I continuously have been having dreams about a specific person, but before I write about the dreams I think it's important to explain the relationship I've had with this person. I met him when I was in 8th grade, I found him extremely attractive and no other person had made me feel so nervous in my whole life. I'm talking sweaty palms can't talk nervous. We dated for like a month, no big deal just an immature middle school relationship. He broke my heart for another girl. We still texted but honestly he wasn't that nice to me for awhile. Always bailed out when we made plans. I don't exactly remember everything, but I do remember thinking he was like my Edward (you know from twilight haha silly, but that was the thing when I was 14, and what I had to compare my feelings to).
I felt as though he probably thought of me as crazy. I deleted his number multiple times through out 4years because he would make me upset and I decided enough was enough or I was seeing someone else. Through these years I moved on, had other relationships. Most of which were meaningful, and loving. But then I would have a very vivid dream of him, that would consume my thoughts for days, and I felt the need to see how he's doing. I was always the one who reached out to him, but each time I learned more about him. He had mostly been open to telling me things he wouldn't normally tell anyone. In fact I think he told me that. He can be very confident and charismatic, but also insecure. The last time I saw him, I was much more who I am today, I knew myself. Yet I got that same nervous feeling. We talked and drove around, before he left he tried to kiss me but I hesitated. I tried to explain that I had just gotten out of a relationship and wasn't ready yet..but he got out of the car before I could. I texted him after but he was mad at me..I think he felt embarrassed, but I honestly don't remember our conversation. we talked another time after that, we had the same ultimate goals and both grew a lot. Unfortunately, I was an a relationship with someone else, and it didn't work out. Just wasn't meant to be I guess. I wouldn't say I love him, and my thoughts of him are random. Usually when I do think about him, I wonder why, because I never had a deep relationship with him. When these dreams happen, I do think how my life would be if I ended up with him. And if I wasn't with my husband, I would reach out to him. The last time I talked to him I told him I'm getting married and he responded "that's cool" and then I decided not to put his number into my new phone.

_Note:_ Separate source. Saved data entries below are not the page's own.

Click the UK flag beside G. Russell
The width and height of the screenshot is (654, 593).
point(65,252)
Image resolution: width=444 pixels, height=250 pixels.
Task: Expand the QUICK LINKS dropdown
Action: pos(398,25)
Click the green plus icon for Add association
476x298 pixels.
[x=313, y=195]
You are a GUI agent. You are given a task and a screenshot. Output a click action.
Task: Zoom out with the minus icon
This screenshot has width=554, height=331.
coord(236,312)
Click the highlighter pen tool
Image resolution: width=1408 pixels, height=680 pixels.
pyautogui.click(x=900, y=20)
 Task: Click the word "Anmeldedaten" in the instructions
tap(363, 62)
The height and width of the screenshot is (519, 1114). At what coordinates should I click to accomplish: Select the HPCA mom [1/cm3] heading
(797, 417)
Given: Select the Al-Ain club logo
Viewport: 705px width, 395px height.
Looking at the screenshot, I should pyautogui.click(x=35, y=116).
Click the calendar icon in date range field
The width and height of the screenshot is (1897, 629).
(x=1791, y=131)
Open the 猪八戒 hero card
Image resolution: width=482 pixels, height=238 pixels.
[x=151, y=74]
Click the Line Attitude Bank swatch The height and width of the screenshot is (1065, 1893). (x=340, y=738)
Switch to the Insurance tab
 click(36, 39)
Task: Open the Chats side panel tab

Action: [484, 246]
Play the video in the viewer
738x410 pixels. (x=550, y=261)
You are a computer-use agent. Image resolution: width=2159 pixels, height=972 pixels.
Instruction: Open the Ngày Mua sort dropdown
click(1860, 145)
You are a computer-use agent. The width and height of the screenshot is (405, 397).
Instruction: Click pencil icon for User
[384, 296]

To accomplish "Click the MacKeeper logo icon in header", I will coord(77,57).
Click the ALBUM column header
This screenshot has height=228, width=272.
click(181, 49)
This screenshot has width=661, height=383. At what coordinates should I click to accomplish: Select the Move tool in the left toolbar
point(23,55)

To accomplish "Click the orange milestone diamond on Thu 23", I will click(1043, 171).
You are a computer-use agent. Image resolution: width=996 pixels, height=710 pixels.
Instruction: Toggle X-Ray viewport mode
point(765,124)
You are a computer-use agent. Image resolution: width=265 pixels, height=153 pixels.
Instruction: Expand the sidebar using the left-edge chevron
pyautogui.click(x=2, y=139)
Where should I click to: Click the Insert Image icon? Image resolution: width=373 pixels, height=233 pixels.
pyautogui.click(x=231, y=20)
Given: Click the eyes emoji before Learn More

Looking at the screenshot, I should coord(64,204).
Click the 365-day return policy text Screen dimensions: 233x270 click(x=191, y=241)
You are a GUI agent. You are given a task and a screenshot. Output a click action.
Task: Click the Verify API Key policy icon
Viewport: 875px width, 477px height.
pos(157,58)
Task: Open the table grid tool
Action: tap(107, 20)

Okay finally we we are at the dream part! I want to be clear the dreams I have are completely random, I'm not thinking of him what so ever. The only thing consistent in my dreams about him, is that we have a conversation that seems to last about 5 mins, about how I feel a connection between us I can't explain. I never know his response, probably because I actually don't know what he would say. We do other stuff, like go to parties, swimming, or just random actives. We've had sex in my dreams but only a couple times that I can remember. I always feel like he genuinely loves and cares about me in my dreams. My most recent dream was about 4 days ago, at least one dream every night since has had some aspect of him, I'm either talking to him or with him. But that's most likely because I'm obsessing over the meaning of the initial dream.
Which brings me to present day, I'm now married to the most amazing person I've ever meant. I love him with all that I am, because of him, and our awesome team work, all my dreams will come true. Even though finding out the meaning of my dreams and weird connection to this other person won't change how I feel about my husband, I can't move past it until I figure it out. I feel guilty putting this much effort into it, but I think I'll learn more about myself. I can't reach out to him and actually have the conversation I have with him in my dream, I don't want to betray my husband in anyway. I honestly don't know why it's bothering me so much!!i have no idea if he thinks about me. I'm probably just over thinking. Any help is greatly appreciated!